Le Québec, après tout, n’est pas la France. De toute manière, d’ici là, il y aura de la résistance et des manifs. Une fois adoptée, la loi sera contestée devant les cours, c’est certain. C’est pourquoi il faut saluer la clarté rafraîchissante de Simon Jolin-Barrette.


Aux antipodes de la diabolisation hystérique de la clause dérogatoire à laquelle se sont livrés les gouvernements péquistes et libéraux depuis plus de 20 ans, il rappelle enfin un élément essentiel. Soit que cette clause est tout à fait légitime et constitutionnelle.


Elle est inscrite dans les deux chartes des droits et libertés – la québécoise (art. 52) et la canadienne (art. 33). Son objectif est de sauvegarder la souveraineté des parlements face aux tribunaux lorsqu’un gouvernement juge que l’intérêt public le commande.


Flexibilité


Il n’est pas dit non plus que cette loi tomberait devant la Cour suprême. On est encore loin de la coupe de la laïcité aux lèvres des juges. Sur le plan tactique, c’est une autre histoire. J’avancerais qu’en marquant son arrivée au pouvoir du sceau de la laïcité, François Legault cherche surtout à marquer son propre territoire politique.


Cette annonce rapide lui permet de distinguer son gouvernement de celui des libéraux, inactifs sur ce front depuis 10 ans.
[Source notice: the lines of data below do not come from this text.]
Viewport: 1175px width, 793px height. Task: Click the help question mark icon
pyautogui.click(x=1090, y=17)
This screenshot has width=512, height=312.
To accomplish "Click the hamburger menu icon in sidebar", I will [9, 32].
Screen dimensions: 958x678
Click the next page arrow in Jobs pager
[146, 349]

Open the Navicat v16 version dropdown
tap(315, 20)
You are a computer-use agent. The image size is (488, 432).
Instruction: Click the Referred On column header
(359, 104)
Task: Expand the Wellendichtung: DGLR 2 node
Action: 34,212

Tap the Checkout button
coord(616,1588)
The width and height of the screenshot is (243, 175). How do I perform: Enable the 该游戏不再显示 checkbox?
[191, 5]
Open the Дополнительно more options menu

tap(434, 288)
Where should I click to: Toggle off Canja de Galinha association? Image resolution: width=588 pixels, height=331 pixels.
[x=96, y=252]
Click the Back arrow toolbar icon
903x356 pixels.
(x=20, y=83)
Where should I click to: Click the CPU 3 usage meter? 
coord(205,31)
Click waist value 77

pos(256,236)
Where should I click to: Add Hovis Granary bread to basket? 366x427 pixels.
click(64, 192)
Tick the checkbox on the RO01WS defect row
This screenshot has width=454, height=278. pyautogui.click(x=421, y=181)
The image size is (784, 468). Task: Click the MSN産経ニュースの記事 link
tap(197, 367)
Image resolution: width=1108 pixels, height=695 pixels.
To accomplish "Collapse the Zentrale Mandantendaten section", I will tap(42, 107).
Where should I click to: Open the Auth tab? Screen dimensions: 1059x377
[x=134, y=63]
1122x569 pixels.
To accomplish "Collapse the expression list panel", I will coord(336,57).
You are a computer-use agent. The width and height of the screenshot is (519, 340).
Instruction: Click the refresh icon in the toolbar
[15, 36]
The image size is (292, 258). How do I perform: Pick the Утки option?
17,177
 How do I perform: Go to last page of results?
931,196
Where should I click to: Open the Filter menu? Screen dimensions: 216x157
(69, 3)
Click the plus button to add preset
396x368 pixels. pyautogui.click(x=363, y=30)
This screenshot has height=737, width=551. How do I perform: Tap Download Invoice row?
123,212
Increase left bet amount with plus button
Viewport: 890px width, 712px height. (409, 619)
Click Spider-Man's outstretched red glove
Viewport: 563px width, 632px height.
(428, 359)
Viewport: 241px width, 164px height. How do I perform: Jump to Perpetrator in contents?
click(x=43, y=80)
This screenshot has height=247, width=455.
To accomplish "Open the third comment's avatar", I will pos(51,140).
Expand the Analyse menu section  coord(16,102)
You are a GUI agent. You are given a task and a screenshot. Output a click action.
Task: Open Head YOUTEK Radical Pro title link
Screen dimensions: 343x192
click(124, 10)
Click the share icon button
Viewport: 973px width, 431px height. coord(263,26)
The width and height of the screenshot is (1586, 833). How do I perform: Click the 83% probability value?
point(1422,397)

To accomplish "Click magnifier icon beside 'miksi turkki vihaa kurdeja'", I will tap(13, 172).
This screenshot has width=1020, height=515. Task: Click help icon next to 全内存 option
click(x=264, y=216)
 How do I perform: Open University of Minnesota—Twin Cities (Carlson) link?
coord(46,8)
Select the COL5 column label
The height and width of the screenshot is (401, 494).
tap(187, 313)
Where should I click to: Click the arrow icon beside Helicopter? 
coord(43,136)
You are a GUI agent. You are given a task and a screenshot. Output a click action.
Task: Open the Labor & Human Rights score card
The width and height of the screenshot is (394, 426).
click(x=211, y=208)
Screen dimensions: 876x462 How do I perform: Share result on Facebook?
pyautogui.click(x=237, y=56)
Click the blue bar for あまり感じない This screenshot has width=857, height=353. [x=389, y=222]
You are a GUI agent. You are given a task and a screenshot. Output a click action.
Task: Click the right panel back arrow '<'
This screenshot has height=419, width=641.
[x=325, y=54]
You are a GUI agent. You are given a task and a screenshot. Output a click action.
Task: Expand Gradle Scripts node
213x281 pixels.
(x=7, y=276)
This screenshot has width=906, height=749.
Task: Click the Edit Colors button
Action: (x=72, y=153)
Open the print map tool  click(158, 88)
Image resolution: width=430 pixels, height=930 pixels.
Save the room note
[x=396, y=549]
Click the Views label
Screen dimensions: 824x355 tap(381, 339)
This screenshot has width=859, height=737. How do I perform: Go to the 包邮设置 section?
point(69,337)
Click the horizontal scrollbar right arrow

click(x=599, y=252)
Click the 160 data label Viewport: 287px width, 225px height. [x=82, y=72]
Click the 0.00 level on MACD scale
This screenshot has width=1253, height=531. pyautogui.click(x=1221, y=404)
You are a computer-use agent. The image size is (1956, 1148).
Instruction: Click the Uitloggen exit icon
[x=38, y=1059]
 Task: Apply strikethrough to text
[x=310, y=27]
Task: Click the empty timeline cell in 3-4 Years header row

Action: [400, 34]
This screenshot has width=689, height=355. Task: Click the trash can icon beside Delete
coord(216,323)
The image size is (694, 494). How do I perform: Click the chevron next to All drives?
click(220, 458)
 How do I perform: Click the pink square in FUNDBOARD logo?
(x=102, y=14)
D’avoir réussi en même temps à soulever l’agacement chez Justin Trudeau ne fait que renforcer cette différenciation.


Du même coup, M. Legault se démarque clairement de la défunte charte des valeurs. Laquelle, nettement plus dogmatique, proposait d’interdire les signes religieux à tous les employés de l’État.


Sur une question aussi sensible, l’important pour le nouveau gouvernement sera de procéder avec patience, flexibilité et écoute. Y compris, sauf pour les libéraux intraitables sur le sujet, avec les partis d’opposition. Pour François Legault, cette flexibilité sera impérative. D’autant plus qu’il n’y a pas de « crise » au Québec quant au port de signes religieux par les agents de l’État.